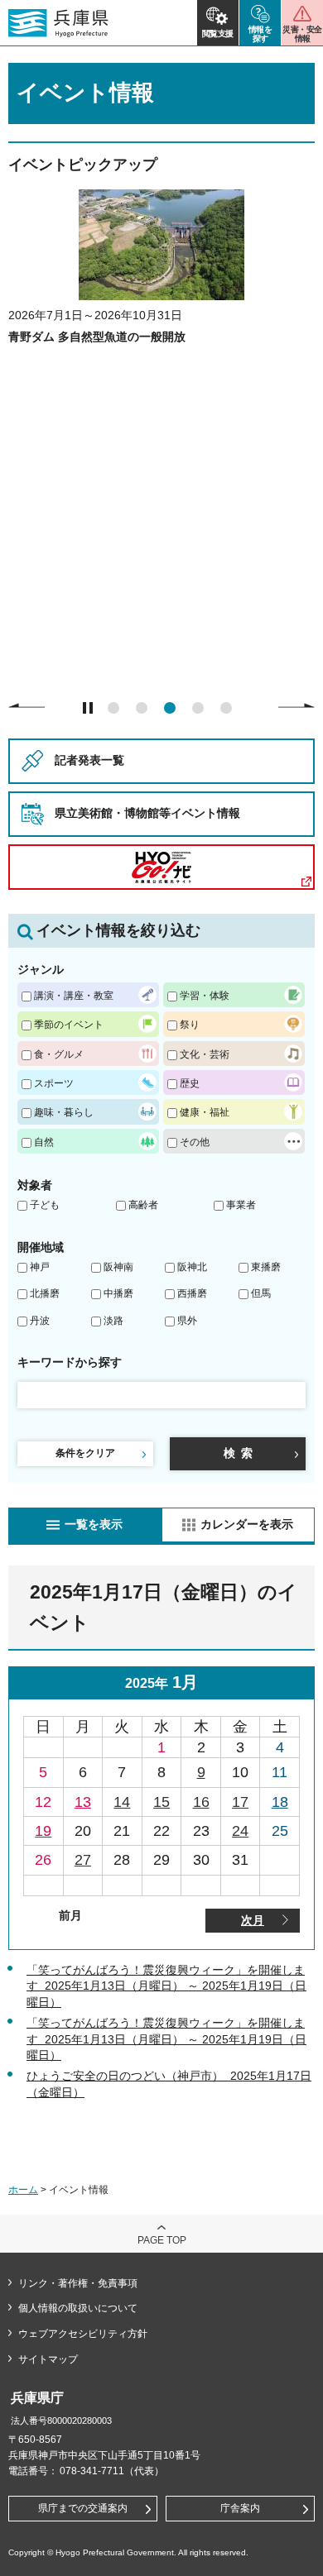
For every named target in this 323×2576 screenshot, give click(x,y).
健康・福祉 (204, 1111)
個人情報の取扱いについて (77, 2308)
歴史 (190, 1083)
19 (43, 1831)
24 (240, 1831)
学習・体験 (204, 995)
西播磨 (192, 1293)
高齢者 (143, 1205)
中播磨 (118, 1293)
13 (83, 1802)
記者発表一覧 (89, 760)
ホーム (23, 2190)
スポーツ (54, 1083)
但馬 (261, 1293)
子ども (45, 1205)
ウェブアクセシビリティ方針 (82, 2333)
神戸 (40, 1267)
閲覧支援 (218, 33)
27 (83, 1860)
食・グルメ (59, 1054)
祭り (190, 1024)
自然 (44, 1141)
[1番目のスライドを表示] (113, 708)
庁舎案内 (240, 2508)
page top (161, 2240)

=-=-=

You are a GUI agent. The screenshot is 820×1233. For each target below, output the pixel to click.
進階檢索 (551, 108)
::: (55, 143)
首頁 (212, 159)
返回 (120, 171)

=-=-=

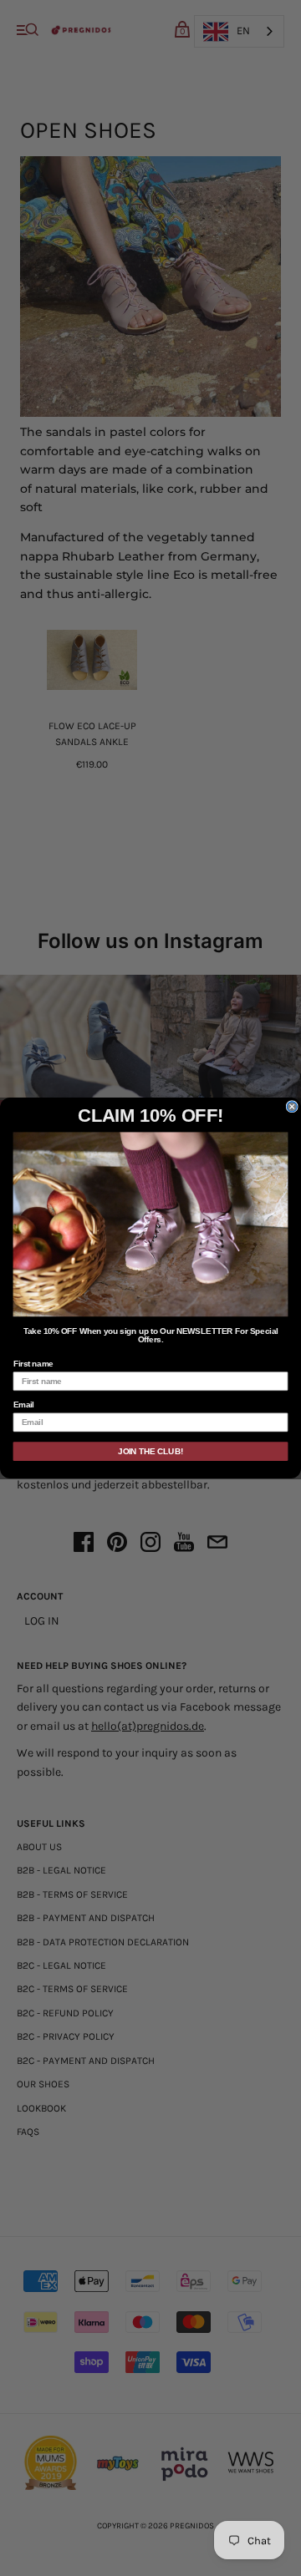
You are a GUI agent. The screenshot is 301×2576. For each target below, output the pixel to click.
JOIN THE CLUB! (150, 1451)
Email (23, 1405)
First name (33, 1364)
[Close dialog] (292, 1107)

=-=-=

WORK REQUEST: Where a line in the material contains "agent", copy that line.

ANSWER AREA:
You are a GUI agent. The screenshot is 820×1233. For each target below, output the pixel to click.
You are a GUI agent. The screenshot is 301×2576. For each target below, output the pixel to click.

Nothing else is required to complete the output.